## Instructions for the task
Reproduce exactly, and only, the lines running from the start of the entries below to the line containing "is (184, 96).".

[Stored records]
Content starts
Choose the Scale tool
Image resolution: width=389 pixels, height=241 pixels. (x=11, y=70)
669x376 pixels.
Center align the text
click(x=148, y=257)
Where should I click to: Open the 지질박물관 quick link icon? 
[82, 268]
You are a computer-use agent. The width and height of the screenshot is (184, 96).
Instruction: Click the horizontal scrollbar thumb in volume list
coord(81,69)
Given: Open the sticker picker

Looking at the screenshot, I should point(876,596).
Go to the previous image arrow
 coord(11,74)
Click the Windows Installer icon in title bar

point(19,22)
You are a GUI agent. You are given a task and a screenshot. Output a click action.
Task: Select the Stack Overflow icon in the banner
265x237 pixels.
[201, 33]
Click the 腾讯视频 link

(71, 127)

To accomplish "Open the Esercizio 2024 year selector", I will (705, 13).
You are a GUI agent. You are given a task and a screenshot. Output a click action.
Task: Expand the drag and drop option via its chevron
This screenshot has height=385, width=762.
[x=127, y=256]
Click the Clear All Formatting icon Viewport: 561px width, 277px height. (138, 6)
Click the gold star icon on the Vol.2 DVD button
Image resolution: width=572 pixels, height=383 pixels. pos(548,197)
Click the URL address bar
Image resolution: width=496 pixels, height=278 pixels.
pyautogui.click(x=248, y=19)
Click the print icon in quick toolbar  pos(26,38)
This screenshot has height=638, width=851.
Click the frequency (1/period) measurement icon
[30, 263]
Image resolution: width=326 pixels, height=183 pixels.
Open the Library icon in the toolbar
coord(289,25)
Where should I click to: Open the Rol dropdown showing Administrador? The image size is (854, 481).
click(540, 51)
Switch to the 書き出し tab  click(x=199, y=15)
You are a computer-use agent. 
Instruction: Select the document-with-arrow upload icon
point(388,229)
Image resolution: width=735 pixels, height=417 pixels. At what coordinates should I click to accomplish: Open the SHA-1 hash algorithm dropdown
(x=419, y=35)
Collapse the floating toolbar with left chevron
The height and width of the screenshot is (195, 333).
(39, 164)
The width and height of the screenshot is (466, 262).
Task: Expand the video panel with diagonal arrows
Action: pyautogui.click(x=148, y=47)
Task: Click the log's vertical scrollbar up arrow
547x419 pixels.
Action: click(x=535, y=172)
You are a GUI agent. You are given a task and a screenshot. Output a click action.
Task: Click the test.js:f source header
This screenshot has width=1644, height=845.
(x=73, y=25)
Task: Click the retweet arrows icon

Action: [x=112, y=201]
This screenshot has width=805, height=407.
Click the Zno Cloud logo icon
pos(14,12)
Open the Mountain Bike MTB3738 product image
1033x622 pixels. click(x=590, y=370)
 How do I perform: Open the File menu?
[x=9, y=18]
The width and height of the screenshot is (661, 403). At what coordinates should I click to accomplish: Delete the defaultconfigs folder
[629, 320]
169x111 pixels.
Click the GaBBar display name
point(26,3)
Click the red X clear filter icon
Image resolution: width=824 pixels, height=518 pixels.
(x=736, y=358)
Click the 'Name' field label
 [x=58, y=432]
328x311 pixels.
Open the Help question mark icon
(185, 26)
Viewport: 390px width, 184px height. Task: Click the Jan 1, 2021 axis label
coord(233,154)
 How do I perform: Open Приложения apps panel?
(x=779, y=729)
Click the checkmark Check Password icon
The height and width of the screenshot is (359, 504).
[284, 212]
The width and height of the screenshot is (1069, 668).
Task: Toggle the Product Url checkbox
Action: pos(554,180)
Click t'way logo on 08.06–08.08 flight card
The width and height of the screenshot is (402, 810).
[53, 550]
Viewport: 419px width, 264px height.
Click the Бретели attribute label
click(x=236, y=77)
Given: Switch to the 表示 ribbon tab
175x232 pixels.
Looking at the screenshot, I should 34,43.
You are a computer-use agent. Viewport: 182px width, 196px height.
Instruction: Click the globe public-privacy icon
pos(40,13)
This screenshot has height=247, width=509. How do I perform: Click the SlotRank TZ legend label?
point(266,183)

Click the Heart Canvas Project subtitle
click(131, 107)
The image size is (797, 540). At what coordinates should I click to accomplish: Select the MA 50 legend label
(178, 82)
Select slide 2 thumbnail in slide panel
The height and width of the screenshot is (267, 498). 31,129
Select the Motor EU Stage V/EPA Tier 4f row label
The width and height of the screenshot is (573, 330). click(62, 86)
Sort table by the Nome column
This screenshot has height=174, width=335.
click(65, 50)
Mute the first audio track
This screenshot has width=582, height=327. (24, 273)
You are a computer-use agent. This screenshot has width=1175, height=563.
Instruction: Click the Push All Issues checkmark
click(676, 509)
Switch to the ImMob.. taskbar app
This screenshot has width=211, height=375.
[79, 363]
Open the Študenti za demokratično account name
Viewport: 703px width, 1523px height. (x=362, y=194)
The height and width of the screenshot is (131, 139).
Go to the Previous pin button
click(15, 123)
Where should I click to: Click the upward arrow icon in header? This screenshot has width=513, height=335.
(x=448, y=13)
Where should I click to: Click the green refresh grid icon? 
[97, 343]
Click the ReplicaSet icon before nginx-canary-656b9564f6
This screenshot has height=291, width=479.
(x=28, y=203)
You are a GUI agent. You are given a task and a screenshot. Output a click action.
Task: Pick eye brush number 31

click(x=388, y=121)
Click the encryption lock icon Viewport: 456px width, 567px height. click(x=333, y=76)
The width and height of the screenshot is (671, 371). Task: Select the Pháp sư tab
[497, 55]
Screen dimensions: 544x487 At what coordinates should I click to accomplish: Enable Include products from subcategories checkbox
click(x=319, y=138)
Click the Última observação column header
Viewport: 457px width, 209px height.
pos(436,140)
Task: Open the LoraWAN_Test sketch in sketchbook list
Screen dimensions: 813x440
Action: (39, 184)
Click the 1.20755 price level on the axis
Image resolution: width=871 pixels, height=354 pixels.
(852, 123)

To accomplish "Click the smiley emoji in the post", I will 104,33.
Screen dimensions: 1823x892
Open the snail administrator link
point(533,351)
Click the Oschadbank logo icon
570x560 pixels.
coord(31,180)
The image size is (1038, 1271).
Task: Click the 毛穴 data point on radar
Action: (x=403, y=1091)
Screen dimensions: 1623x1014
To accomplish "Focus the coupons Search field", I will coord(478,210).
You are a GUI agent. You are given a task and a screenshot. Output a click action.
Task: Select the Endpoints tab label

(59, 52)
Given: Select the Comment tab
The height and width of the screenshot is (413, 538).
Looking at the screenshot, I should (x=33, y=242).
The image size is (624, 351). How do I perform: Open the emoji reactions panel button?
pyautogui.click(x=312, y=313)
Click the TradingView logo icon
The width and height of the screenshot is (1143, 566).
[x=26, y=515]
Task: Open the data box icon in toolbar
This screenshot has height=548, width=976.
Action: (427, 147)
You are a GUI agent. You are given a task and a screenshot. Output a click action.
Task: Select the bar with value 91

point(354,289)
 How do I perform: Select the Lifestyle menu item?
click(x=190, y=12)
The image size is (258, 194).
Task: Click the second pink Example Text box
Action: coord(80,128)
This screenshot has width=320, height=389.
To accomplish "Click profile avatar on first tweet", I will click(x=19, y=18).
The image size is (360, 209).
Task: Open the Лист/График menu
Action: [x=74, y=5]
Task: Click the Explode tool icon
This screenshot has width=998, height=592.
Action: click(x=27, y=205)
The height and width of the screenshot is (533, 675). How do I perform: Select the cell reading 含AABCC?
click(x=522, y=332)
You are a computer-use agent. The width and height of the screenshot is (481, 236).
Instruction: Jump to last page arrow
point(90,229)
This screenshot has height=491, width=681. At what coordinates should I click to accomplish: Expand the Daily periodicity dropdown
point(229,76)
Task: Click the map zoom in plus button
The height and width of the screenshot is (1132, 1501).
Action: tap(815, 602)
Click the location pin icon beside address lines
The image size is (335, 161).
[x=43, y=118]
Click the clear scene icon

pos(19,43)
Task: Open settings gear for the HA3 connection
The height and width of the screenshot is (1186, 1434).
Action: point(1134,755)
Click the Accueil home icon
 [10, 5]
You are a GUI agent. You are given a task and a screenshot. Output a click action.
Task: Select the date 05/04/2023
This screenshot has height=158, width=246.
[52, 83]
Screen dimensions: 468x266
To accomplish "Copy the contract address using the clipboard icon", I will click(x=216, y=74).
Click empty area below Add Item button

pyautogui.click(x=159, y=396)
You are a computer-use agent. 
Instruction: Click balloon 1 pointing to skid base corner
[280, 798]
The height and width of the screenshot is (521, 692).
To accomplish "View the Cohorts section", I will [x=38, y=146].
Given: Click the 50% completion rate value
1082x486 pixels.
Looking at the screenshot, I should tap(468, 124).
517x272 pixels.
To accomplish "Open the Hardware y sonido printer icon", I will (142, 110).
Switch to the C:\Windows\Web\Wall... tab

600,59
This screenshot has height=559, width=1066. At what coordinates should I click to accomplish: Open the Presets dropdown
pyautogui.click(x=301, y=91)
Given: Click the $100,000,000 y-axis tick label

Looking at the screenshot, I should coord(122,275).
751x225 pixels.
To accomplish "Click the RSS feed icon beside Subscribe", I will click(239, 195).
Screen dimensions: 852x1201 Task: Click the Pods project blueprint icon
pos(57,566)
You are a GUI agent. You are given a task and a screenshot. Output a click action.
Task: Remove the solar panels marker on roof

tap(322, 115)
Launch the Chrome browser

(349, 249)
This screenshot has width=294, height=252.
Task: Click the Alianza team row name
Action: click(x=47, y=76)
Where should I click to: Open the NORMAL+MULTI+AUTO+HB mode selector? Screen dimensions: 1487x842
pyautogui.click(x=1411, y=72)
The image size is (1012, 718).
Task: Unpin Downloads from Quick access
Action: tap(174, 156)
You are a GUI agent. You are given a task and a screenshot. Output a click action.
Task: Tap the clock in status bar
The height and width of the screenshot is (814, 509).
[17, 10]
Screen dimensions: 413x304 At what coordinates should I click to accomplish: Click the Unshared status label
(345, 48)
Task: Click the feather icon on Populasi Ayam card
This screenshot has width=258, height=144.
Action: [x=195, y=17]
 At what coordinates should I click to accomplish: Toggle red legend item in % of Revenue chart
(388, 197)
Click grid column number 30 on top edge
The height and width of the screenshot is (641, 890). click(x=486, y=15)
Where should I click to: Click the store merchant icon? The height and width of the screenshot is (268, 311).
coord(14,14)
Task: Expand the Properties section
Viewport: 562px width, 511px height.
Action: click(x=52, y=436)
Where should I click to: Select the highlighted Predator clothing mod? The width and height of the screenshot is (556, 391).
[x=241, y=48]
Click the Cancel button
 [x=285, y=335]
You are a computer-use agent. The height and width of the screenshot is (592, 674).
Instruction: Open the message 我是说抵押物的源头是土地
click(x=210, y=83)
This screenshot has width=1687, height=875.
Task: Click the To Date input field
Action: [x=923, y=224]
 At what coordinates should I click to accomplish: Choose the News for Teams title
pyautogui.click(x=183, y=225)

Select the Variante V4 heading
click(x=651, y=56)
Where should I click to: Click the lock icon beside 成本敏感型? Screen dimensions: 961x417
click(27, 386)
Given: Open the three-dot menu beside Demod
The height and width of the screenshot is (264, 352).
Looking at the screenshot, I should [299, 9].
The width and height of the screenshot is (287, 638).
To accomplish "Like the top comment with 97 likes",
Content ends
## Written solution
Choose the Scale tool
Image resolution: width=389 pixels, height=241 pixels. (x=11, y=70)
669x376 pixels.
Center align the text
click(x=148, y=257)
Where should I click to: Open the 지질박물관 quick link icon? 
[82, 268]
You are a computer-use agent. The width and height of the screenshot is (184, 96).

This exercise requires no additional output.